Jangka waktu pengangsuran kekurangan pembayaran pajak, pajak terutang, atau pajak yang
masih harus dibayar diberikan paling lama 24 bulan sejak diterbitkannya keputusan persetujuan
pengangsuran pembayaran pajak, dengan angsuran paling banyak 1 kali dalam 1 bulan dan besar
angsuran yang sama tiap bulannya. Khusus untuk pengangsuran atas kekurangan pembayaran
pajak berdasarkan SPT Tahunan PPh, angsuran diberikan paling lama sampai dengan batas
waktu penyampaian SPT Tahunan PPh Tahun Pajak berikutnya, dengan angsuran paling banyak
1 kali dalam 1 bulan dan besar angsuran yang sama tiap bulannya.

Jangka waktu penundaan kekurangan pembayaran pajak, pajak yang terutang, atau pajak yang
masih harus dibayar diberikan paling lama 24 bulan sejak diterbitkannya keputusan persetujuan
penundaan pembayaran pajak. Lebih lanjut, penundaan kurang bayar pajak berdasarkan SPT
Tahunan PPh ditetapkan paling lama sampai dengan batas waktu penyampaian SPT Tahunan
PPh Tahun Pajak berikutnya. Besarnya pelunasan atas penundaan utang pajak ditetapkan
sejumlah utang pajak yang ditunda pelunasannya.

Sanksi Administrasi

Bagi Wajib Pajak yang melakukan pengangsuran atau penundaan atas kekurangan pembayaran
pajak dikenai sanksi berupa bunga yang dihitung berdasarkan saldo utang pajak. Sanksi bunga
tersebut ditagih melalui penerbitan Surat Tagihan Pajak pada setiap tanggal jatuh tempo
angsuran, jatuh tempo penundaan, atau pada tanggal pembayaran. Namun terhadap angsuran atau
penundaan atas pembayaran Surat Tagihan Pajak tidak dikenai sanksi administrasi berupa bunga.

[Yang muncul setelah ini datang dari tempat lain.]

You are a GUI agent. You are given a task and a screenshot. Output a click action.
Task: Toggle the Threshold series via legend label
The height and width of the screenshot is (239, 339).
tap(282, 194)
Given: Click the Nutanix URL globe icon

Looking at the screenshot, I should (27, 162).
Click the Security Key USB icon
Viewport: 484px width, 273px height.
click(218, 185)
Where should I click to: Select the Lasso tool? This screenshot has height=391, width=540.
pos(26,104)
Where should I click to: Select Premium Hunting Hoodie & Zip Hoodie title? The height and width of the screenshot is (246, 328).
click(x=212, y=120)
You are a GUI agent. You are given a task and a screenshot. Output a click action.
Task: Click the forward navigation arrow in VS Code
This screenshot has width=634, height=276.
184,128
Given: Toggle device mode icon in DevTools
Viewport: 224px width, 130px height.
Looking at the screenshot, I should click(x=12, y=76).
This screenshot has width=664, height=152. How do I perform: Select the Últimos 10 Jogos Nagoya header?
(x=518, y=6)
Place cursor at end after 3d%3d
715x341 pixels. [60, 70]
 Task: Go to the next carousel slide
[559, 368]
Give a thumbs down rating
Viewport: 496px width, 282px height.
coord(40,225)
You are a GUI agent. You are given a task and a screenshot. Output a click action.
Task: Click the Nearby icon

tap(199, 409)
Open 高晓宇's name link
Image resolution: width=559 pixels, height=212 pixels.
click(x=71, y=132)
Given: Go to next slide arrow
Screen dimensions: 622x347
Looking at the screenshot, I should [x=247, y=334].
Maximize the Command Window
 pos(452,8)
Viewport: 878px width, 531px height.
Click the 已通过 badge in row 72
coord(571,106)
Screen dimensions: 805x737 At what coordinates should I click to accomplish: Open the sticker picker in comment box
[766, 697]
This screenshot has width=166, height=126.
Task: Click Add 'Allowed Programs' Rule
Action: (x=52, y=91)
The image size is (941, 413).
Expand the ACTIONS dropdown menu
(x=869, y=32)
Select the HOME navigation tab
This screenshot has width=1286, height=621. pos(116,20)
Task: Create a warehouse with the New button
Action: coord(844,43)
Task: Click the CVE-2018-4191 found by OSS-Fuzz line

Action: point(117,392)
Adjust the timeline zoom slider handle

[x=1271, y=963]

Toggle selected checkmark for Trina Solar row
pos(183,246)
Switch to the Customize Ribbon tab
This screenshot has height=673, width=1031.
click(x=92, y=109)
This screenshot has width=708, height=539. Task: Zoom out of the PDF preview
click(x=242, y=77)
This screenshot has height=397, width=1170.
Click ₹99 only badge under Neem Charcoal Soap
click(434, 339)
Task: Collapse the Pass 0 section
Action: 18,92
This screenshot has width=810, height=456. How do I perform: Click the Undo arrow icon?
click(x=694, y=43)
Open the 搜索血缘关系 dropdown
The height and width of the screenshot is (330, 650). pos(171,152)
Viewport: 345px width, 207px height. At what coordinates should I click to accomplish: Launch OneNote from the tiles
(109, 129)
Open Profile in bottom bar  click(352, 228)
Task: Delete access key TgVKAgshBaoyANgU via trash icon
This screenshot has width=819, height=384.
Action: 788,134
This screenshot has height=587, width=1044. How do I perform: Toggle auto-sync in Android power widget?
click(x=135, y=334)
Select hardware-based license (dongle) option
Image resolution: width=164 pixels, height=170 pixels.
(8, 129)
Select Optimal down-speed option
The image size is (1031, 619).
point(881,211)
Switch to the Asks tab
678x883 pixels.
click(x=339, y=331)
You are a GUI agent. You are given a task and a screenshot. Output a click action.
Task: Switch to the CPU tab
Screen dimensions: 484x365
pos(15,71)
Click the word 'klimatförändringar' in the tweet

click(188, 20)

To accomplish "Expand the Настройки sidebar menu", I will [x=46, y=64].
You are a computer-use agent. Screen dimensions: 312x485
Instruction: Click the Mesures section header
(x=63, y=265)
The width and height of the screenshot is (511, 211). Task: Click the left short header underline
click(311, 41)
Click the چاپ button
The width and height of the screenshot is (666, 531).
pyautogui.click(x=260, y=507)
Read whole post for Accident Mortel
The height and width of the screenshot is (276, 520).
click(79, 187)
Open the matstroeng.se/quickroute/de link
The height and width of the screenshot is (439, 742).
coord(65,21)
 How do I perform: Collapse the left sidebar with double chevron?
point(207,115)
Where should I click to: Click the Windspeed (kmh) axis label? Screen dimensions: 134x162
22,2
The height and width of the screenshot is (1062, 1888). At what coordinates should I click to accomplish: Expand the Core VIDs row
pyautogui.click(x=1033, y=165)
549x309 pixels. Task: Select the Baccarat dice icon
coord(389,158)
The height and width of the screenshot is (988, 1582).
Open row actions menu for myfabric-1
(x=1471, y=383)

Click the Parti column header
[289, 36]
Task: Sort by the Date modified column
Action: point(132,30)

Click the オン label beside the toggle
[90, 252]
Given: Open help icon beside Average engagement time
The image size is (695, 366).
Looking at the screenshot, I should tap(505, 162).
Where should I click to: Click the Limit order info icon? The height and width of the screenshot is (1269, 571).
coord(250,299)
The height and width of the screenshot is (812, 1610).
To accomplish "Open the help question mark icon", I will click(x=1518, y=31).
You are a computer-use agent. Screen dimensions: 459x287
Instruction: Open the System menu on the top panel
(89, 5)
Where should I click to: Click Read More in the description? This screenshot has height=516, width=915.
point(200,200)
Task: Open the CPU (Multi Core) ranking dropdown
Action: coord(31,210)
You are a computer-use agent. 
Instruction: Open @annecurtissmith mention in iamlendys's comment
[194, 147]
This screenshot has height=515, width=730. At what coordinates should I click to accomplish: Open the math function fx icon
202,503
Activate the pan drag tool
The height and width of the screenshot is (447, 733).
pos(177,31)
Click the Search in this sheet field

Dalam persetujuan untuk mengangsur atau menunda pembayaran pajak diberikan tidak berkaitan
dengan STP, Surat Pemberitahuan Pajak Terhutang, SKP PBB dan STP PBB, Wajib Pajak
dikenai sanksi administratif berupa bunga sesuai Pasal 19 ayat (2) UU KUP. Namun apabila
persetujuan untuk mengangsur atau menunda pembayaran tersebut berkaitan maka sanksi yang
dikenakan adalah denda administrasi sebesar 2% sebulan yang dihitung dari saat jatuh tempo
sampai hari pembayaran untuk jangka waktu paling lama 24 bulan sesuai Pasal 11 ayat (2) UU
PBB.

Penerbitan Surat Ketetapan Pajak Saat Proses Mengangsur Atau Menunda Pembayaran
Pajak

Apabila Wajib Pajak yang telah mendapatkan dan menerima suatu keputusan untuk mengangsur
atau menunda pembayaran pajak juga menerima surat ketetapan/keputusan/putusan yang
mengakibatkan kelebihan pembayaran pajak dan/atau pemberian imbalan bunga, maka kelebihan
pembayaran pajak dan/atau pemberian imbalan bunga tersebut terlebih dahulu harus
diperhitungkan dengan sisa utang pajak yang belum diangsur atau yang ditunda pembayarannya.

Namun apabila kelebihan pembayaran pajak dan/atau pemberian imbalan lebih kecil daripada
utang pajak yang belum diangsur, besarnya angsuran dari sisa utang pajak ditetapkan kembali
dengan ketentuan:

 Jumlah pokok dan bunga setiap angsuran dibawah jumlah setiap angsuran yang telah
disetujui
 Masa angsuran paling lama sama dengan sisa masa angsuran yang telah disetujui

Apabila Wajib Pajak mengajukan keberatan (kecuali untuk utang pajak PBB), maka seluruh
pajak yang masih harus dibayar yang telah disetujui dalam pembahasan hasil akhir pemeriksaan
harus dilunasi sebelum keberatan diajukan. Dengan demikian, keputusan persetujuan angsuran
atau penundaan pembayaran pajak menjadi tidak berlaku.